After all, there's arguably no industry where counterfeit parts can have so costly a result than industrial distribution. Faulty bearings, tubing, or piping can lead to major accidents and disasters. The problem is what you can't see — the quality. Counterfeit products can't handle the same load or speed of their legitimate versions, or can just plain fail. Counterfeit suppliers' websites often look authentic, and the product itself usually looks and feels the same. Often the end user doesn't find out it's a fake until it's too late.
Eventually, perhaps DNA marking could be a distribution tool to help eliminate fake and faulty products from reaching consumers. While the technology wouldn’t necessarily help distributors ensure they are acquiring legitimate product from the manufacturer, it would be a barrier to stop bad product from leaving the warehouse.
Per APDN’s press release, the company said it will perform services such as "development, test and evaluation, field trials, and transition to government operations." So perhaps DNA marking is already heading toward broad application.

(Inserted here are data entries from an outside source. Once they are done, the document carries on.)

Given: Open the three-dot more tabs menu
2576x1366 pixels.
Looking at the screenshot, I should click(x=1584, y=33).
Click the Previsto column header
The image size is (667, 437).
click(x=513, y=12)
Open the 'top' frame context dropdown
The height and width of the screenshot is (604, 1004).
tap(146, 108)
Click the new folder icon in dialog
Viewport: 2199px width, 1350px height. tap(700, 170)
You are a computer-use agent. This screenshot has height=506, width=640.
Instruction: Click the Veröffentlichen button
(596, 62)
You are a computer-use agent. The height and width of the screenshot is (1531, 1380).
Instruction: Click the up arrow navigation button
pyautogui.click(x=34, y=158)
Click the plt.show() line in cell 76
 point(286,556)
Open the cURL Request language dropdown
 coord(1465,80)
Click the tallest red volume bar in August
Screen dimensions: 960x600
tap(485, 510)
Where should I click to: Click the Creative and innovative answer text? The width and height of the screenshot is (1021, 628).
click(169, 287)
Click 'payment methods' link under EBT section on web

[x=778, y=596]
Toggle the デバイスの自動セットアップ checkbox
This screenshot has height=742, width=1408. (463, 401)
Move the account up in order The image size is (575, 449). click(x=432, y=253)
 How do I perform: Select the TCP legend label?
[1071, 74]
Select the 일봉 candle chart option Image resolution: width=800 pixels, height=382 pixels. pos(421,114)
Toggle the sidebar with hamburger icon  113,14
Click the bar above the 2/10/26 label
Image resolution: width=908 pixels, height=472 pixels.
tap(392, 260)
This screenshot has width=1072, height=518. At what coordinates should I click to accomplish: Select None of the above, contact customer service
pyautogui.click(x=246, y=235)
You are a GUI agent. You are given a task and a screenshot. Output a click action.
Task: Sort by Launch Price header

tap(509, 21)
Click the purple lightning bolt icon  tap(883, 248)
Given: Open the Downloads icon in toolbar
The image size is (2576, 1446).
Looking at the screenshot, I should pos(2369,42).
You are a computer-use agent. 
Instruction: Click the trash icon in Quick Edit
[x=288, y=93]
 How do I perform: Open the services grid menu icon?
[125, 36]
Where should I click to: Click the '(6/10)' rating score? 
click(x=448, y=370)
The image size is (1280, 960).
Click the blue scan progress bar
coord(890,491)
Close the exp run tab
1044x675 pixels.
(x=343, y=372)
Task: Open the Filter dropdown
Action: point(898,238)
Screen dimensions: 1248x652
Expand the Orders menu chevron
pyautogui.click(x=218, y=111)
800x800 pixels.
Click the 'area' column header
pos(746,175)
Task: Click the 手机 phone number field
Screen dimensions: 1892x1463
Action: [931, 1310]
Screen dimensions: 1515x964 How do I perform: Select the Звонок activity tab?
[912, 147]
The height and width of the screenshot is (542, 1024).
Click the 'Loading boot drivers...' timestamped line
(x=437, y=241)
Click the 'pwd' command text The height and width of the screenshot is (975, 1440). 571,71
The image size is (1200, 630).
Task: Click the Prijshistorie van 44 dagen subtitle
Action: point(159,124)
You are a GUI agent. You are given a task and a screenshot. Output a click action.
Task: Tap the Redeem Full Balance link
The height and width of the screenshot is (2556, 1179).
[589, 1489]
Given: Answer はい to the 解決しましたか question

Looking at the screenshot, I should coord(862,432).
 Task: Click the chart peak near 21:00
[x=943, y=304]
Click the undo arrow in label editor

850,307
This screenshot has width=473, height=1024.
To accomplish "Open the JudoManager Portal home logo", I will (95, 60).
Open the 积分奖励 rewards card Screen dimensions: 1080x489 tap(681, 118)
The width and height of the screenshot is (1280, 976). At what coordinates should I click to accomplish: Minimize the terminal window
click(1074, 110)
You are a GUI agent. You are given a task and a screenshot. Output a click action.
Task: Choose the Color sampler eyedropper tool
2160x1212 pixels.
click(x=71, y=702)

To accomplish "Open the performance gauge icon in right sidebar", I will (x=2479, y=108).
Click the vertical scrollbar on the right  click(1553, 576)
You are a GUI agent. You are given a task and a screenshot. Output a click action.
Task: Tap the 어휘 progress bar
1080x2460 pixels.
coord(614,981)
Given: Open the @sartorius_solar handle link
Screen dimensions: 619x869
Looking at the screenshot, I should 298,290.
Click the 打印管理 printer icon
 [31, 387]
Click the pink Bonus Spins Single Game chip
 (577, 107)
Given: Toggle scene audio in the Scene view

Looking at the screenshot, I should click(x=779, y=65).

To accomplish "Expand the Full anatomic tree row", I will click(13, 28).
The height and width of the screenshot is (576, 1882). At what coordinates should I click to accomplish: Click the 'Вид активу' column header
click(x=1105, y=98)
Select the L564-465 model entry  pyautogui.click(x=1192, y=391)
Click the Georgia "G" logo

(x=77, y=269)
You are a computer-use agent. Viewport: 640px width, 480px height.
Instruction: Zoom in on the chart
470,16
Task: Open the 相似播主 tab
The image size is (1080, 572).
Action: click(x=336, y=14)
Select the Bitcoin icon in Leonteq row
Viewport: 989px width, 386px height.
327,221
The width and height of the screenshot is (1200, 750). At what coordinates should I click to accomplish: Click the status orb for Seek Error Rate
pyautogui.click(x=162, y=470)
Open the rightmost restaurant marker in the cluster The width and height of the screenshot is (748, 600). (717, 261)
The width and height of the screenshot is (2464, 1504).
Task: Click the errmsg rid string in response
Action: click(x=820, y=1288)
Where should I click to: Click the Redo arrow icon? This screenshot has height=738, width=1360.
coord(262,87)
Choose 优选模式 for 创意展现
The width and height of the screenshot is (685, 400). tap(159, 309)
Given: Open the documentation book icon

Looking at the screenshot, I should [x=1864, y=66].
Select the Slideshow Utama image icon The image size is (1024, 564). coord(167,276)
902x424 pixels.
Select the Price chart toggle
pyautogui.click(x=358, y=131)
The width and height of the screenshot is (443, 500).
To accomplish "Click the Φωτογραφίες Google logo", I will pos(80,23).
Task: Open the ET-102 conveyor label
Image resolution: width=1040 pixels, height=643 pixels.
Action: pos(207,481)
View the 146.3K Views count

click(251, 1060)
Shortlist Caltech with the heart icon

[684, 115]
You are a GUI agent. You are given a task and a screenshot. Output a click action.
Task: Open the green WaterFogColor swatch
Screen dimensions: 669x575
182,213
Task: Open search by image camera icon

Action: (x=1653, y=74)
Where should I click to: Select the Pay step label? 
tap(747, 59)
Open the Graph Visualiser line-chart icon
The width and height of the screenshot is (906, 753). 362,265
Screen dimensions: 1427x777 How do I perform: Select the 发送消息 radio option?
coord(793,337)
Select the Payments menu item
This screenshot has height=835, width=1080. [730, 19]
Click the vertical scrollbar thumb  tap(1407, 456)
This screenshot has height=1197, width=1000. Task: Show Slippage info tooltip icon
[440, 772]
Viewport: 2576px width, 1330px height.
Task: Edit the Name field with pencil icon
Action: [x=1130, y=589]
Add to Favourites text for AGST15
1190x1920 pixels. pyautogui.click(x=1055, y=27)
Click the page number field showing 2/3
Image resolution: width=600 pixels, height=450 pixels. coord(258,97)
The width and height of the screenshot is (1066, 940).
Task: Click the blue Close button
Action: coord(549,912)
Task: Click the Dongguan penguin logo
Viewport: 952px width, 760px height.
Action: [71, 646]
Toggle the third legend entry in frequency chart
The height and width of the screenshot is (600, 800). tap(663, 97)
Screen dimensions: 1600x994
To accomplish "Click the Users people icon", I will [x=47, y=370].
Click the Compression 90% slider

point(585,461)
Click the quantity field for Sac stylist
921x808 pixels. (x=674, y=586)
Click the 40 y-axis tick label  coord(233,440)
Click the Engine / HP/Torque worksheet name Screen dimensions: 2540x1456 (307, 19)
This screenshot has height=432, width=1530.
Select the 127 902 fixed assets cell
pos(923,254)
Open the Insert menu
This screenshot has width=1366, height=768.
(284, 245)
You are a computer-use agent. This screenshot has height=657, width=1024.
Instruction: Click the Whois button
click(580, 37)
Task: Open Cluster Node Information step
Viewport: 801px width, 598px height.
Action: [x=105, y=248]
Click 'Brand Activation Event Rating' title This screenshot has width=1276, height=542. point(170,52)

DNA marking has already shown to be a deterrent of counterfeit products in the and textiles markets. With a little more time, it could have the same stopping power in the industry supply market. Evidenced by APDN’s contract with the U.S. Military, the technology is well-capable of authenticating industrial parts as well. The big question is how long is it until the technology can be implemented in distribution centers.
What do you think? Could DNA marking be the answer to thwarting counterfeit industrial products from being distributed? What technology or best practices are you currently using to stop counterfeits?